Está pasando ahora: Las miserias de Chile que no queremos ver

Mientras seguimos con nuestras visas, muchas cosas que desconocemos, historias de carencia y sufrimientos, están pasando, y están ocurriendo ahora mismo.

Mientras todos nosotros estamos en nuestra rutina diaria, actuando automáticamente, quizás dictados por la agenda o por nuestras metas que queremos lograr,  no vemos que existen otras realidades que nos parecen ajenas casi como si en nuestro país no pudieran suceder.

Está pasando ahora que miles de niños duermen en sus camas mientras el frío se cuela por las aberturas de sus murallas hechas con maderas añejas y tapadas por aislantes reutilizados para amedrentar el frío otoño en los cientos de campamentos que aún quedan en Chile. Debe ser ésta la herida abierta más grande de nuestra sociedad.

Miserias Chile
Foto: Héctor Flores
Está pasando ahora, que cientos y cientos de indigentes durante la noche se abrazan a frazadas donadas para aguantar las temperaturas de las frías noches reposando en las calles. Muchos de ellos están apilados en las afueras de los hospitales de las ciudades: deben ser las escaleras de las urgencias su lugar más seguro si es que alguna enfermedad repentina los ataca.

Está pasando ahora que muchas familias pasan el día en poblaciones que están controladas por el narcotráfico. Son esas mismas madres que no dejan salir a sus hijos a jugar a la plaza por miedo a las balas perdidas, a las venganzas entre pandillas o al riesgo inminente de la facilidad para consumir drogas.
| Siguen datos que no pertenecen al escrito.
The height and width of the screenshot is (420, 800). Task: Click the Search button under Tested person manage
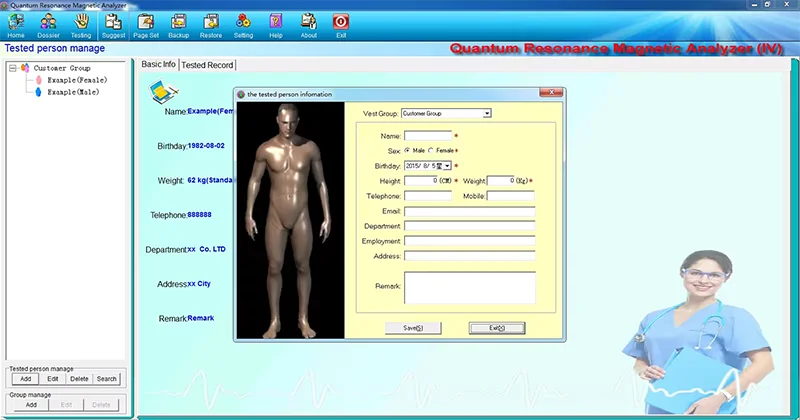pyautogui.click(x=107, y=379)
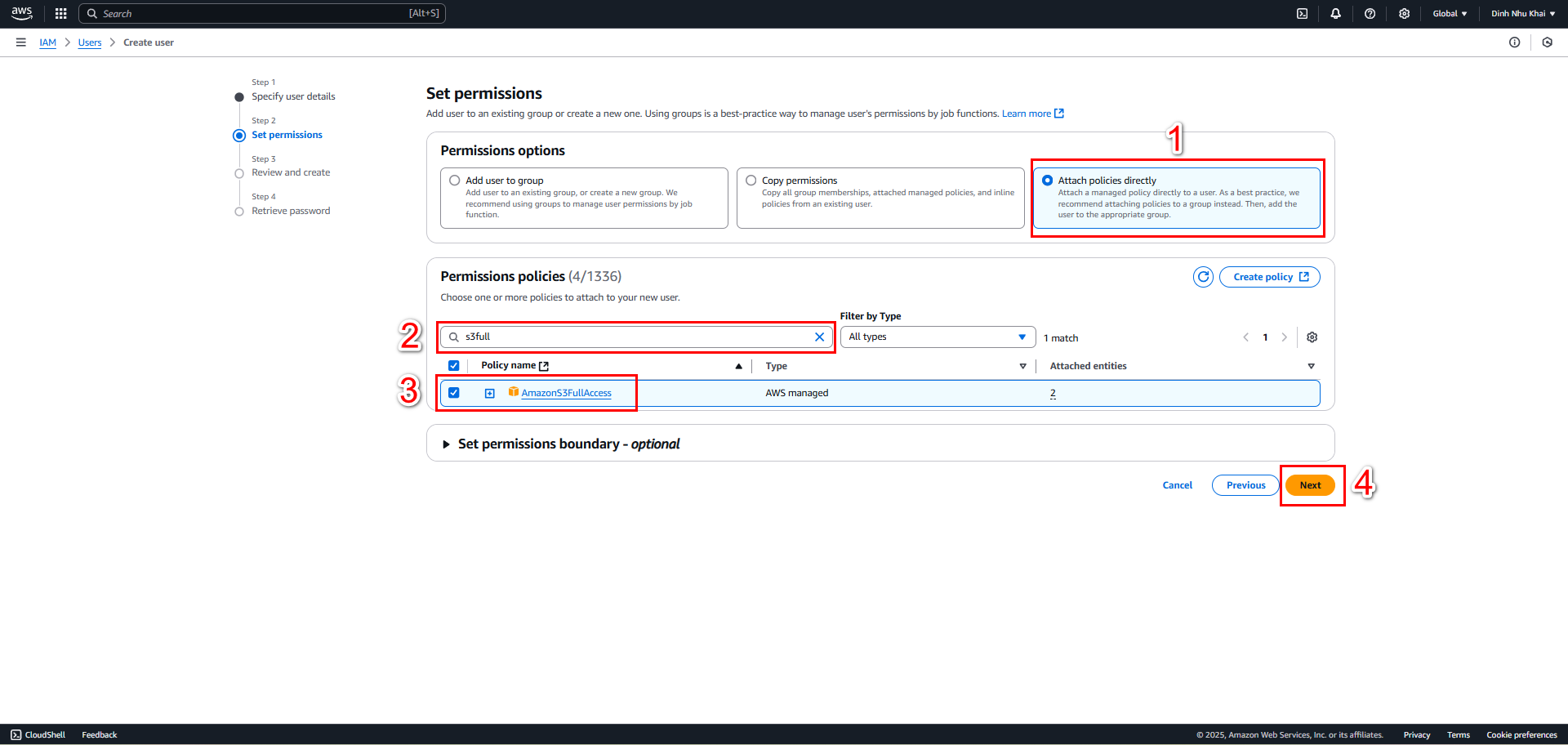This screenshot has width=1568, height=745.
Task: Open the AWS services grid menu
Action: coord(60,14)
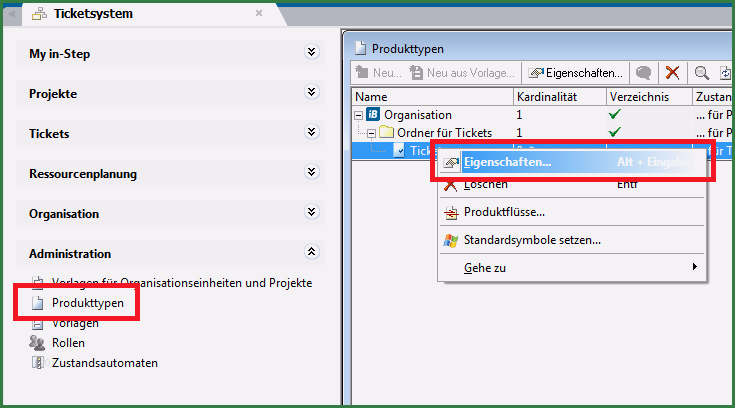Image resolution: width=735 pixels, height=408 pixels.
Task: Choose Standardsymbole setzen from context menu
Action: click(532, 240)
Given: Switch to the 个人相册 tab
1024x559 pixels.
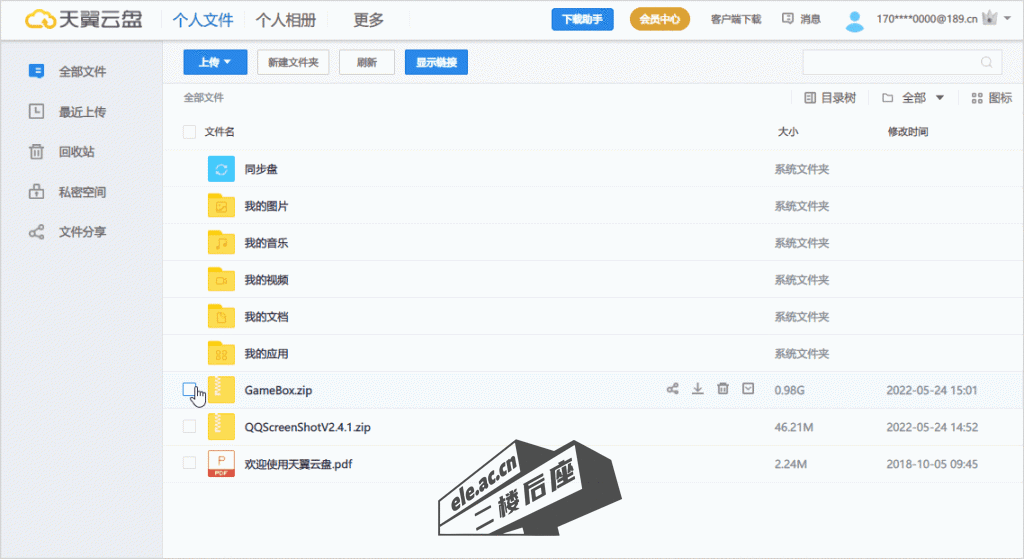Looking at the screenshot, I should coord(286,20).
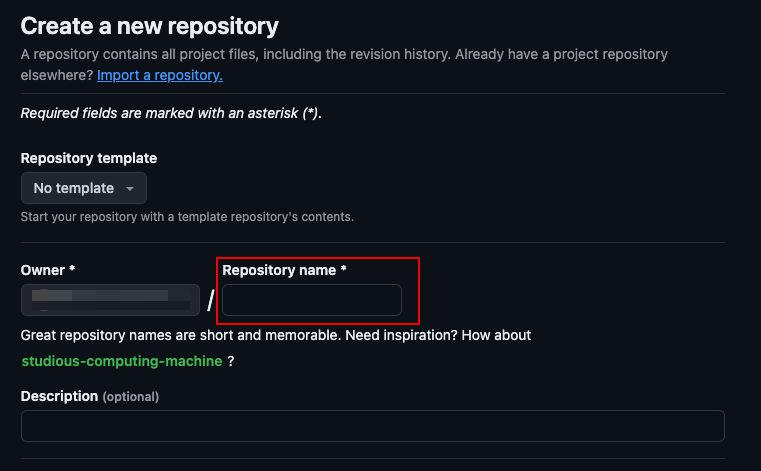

Está pasando ahora que muchos jóvenes nos estamos haciendo los locos con estas realidades. Que queremos entender que la pobreza es sólo una cifra porcentual, un simple número, para quedarnos tranquilos y no darnos cuenta que es una cara, una historia, una familia: la señora Juanita o don Pedro que se sacrifican día a día para entregarles a sus hijos un mejor mañana. En un grito a la esperanza deben ser ellos los más patriotas de esta tierra; los que aceptando su realidad luchan a diario para salir adelante.

Está pasando ahora que este país esta pidiendo a gritos que se levanten las voluntades, que muchos nos hagamos cargo y que, por amor a lo que sea, podamos transformar las realidades de miles. Debe ser esa la esperanza de un país: que muchos se levanten temprano para entregar un mejor mañana a los que hoy sólo necesitan una oportunidad.